I read that Appracadabra began life at the airport, when you realised the apps you wanted for your kids didn’t exist. Can you tell me a little about this great start, who you are, and what you do.
We are a team of four and we work together with many others. We love beautiful things like old picture books and hand drawn craftsmanship. In 2010 we wanted to download some apps for our kids whose native languages are Swiss German and Dutch. Back then, there were not as many kids apps as there are today and they were mostly in English. Because of our design background we decided it would be great to make an app ourselves.
I’m very glad you did! We’ve really enjoyed exploring your apps this year, including Theater which led us into all sorts of other theatre-based activities. Why did you choose to make a play theatre app?
We wanted to create an app in which children can play freely without game elements like rules, a scoring system or levels. Theater (soon to be renamed Puppet-show) is designed to invite children to engage in free play. They can choose their own scene, props and actors and just start playing their own story.
That was definitely our experience – my children love making up stories and this app really gave them another outlet for that.
You mentioned the importance of apps being available not just in English. Do you think enough app developers are considering multilingualism?
This depends on your target market, if you want to publish a kids’ app just for the UK market (or any other English-speaking market) then why should you bother about multilingualism? It is of course a shame that there is some really good content out there that is only available in English, but this is the same for any other medium.
Another thing is written text versus spoken text. We publish apps for young children that cannot read yet. So we strive to create user interfaces that are very intuitive, even for the youngest children. We think still many developers do not take this intuitive user interface very seriously. We still see a lot of written text in user interfaces in apps targeted at young children.
Publishing apps in multiple languages has been one of our goals from the start being a Swiss – Dutch company operating in a mostly English-speaking market. At this moment we translate and record as many as 22 languages.
We have a few apps on our iPad from developers based in the Netherlands, such as Bo the Giraffe (by Heppi) and Miffy (by Sanoma). Is there a strong kids app industry there?

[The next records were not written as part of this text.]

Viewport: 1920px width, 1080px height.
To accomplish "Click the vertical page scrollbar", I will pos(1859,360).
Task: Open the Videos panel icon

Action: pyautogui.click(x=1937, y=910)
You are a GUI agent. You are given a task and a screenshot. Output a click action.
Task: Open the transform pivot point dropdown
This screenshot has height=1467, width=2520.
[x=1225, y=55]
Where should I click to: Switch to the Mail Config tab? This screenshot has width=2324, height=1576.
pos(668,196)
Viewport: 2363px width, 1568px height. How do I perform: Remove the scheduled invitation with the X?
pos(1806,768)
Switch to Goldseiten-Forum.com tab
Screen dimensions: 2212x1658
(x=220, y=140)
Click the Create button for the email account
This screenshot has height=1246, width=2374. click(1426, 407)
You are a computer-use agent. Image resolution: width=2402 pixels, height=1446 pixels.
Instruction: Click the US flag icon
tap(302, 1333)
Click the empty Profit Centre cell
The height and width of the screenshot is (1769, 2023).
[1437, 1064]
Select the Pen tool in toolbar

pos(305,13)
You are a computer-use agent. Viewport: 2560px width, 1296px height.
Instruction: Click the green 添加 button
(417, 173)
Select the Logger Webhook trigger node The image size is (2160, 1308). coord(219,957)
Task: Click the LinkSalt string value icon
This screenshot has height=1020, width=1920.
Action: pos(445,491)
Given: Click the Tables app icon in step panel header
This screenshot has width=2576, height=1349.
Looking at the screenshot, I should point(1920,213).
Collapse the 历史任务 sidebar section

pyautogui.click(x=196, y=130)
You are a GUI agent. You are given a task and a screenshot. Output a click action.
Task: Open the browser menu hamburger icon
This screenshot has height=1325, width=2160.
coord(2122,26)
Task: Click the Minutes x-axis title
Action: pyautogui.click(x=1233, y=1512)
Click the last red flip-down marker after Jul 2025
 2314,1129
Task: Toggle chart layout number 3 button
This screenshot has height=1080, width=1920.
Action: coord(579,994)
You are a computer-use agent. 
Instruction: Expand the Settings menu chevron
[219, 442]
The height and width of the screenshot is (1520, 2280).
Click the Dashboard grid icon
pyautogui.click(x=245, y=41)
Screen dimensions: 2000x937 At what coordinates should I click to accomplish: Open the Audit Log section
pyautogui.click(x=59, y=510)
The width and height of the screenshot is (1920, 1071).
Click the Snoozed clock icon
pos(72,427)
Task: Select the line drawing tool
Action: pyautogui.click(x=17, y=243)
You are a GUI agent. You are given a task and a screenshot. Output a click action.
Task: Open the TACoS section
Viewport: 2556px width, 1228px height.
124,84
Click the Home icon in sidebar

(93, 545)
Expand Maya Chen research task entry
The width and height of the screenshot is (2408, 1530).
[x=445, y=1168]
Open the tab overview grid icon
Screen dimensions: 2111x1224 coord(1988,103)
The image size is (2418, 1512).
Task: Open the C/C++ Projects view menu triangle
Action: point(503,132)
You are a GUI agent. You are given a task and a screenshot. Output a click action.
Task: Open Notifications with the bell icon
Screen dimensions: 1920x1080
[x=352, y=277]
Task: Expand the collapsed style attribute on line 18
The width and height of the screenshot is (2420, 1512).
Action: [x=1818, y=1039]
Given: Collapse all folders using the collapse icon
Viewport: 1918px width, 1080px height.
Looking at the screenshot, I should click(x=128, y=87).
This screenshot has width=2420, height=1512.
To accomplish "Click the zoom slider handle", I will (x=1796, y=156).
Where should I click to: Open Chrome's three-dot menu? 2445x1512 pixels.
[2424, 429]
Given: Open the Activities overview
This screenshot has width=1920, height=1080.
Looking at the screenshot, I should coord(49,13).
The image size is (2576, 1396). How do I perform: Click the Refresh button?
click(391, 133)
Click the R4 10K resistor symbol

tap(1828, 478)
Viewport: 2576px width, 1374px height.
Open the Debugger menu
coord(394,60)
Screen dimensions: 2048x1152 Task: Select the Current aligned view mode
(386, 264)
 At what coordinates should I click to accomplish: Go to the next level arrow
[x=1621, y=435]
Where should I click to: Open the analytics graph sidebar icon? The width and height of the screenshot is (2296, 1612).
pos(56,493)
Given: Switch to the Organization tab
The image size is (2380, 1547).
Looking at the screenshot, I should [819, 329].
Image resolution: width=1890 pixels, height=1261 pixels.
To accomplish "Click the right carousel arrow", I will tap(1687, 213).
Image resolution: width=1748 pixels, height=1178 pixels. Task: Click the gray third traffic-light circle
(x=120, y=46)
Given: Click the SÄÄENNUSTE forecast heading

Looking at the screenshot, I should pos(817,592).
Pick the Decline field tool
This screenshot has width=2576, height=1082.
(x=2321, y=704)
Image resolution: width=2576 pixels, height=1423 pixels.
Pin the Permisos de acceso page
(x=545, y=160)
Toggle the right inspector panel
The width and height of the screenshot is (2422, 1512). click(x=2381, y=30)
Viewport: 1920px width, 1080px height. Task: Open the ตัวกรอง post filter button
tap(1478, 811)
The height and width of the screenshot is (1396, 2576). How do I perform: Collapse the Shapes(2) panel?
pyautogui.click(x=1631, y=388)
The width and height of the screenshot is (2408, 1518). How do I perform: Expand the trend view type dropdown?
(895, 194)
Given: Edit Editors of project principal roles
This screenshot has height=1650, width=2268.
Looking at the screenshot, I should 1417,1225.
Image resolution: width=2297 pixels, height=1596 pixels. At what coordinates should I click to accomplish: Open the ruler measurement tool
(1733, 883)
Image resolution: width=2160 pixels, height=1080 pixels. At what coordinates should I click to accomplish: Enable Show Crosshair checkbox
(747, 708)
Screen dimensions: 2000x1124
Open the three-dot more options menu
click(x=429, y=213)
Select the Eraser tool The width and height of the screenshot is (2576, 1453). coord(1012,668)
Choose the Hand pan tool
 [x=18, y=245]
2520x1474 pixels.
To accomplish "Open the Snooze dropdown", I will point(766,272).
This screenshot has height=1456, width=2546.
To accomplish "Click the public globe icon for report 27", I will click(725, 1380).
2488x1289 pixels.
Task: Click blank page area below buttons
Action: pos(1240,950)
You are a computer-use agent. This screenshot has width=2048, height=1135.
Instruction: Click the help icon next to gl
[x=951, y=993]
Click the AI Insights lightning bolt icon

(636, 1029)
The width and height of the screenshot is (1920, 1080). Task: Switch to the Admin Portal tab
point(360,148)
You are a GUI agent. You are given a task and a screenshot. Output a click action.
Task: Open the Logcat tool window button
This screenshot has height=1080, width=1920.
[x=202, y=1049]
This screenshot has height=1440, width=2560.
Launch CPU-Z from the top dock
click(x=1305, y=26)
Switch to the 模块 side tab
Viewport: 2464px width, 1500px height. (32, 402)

Apart from Appracadabra (of course!) who should we be keeping an eye out for?
There is indeed a handful of developers in the Netherlands. Apart from the ones you mention, you can check out OCG Studios, RumdeeDum, Juf Jannie, Kennisnet, Tizio and Gottmer.
Your new app Learn your Colours has been released recently, can you introduce it for us?
Learn your Colours is an app consisting of 23 colour flash cards and pictures. Children can look around the house for matching colours and add their own photos to the app. We believe that children learn by playing, and with this app young children learn all kinds of colours.
What can we expect from Appracadabra in 2013?
We are working on improving our current apps and several new apps. We can share some details about one of them. A while ago we saw a video with Jamie Oliver revealing that young children don’t know their vegetables. In a classroom children were shown a tomato and a potato and they just couldn’t guess what these objects were. This year we will come out with an app in which children can learn all about fruit and vegetables, by playing with them. We have been playing with the beta version for quite a while now, and it’s a great app for adults too.
Thanks Jochem for taking the time to answer my questions! Dank u wel!